Pour Miloudi Moukharik, des négociations sectorielles doivent êtres ouvertes, car « si la pandémie a eu certes un impact global sur l’économie, certains secteurs en ont bénéficié, comme l'industrie pharmaceutique, la grande distribution, les télécoms… ». Et ces secteurs ne doivent pas s’inscrire, selon lui, dans le même cadre que ceux ayant été réellement frappés par la crise.

Libertés syndicales et implications dans les grandes réformes

Autre question qui fera l’objet du dialogue social qui s’ouvrira à partir de demain : les libertés syndicales.

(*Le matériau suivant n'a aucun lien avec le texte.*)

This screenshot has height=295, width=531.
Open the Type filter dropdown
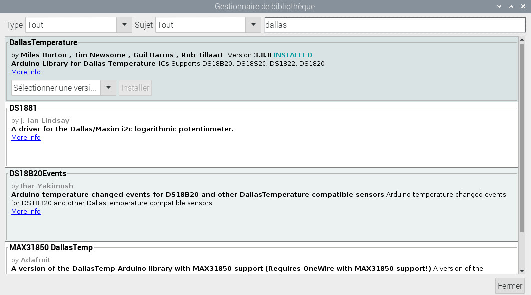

« Depuis l’ère Benkirane, beaucoup de travailleurs ont été licenciés, poursuivis et condamnés pour leur appartenance syndicale. Le gouvernement actuel doit veiller au respect des libertés syndicales. Et nous allons poser cela sur la table », nous indique Miloudi Moukharik.

Quatrième point : l’implication des syndicats dans les grands chantiers de réforme comme celui de la généralisation de la protection sociale ou encore la réforme du secteur public.

Dernier sujet sur la liste : le vaste chantier de la revue du statut du fonctionnaire. Et sur ce point, aussi bien l’UMT que la CDT s'accordent sur le fait que ce dossier ne doit pas être traité au niveau du chef de gouvernement, mais faire l’objet de négociations sectorielles.

« La démarche que nous avons entreprise avec le ministre de l’Education a été bonne et fructueuse. Nous voulons la généraliser pour les autres secteurs. Car on ne peut pas traiter par le haut tous les départements, sachant que chaque secteur de la fonction publique a ses propres spécificités », conclut Miloudi Moukharik.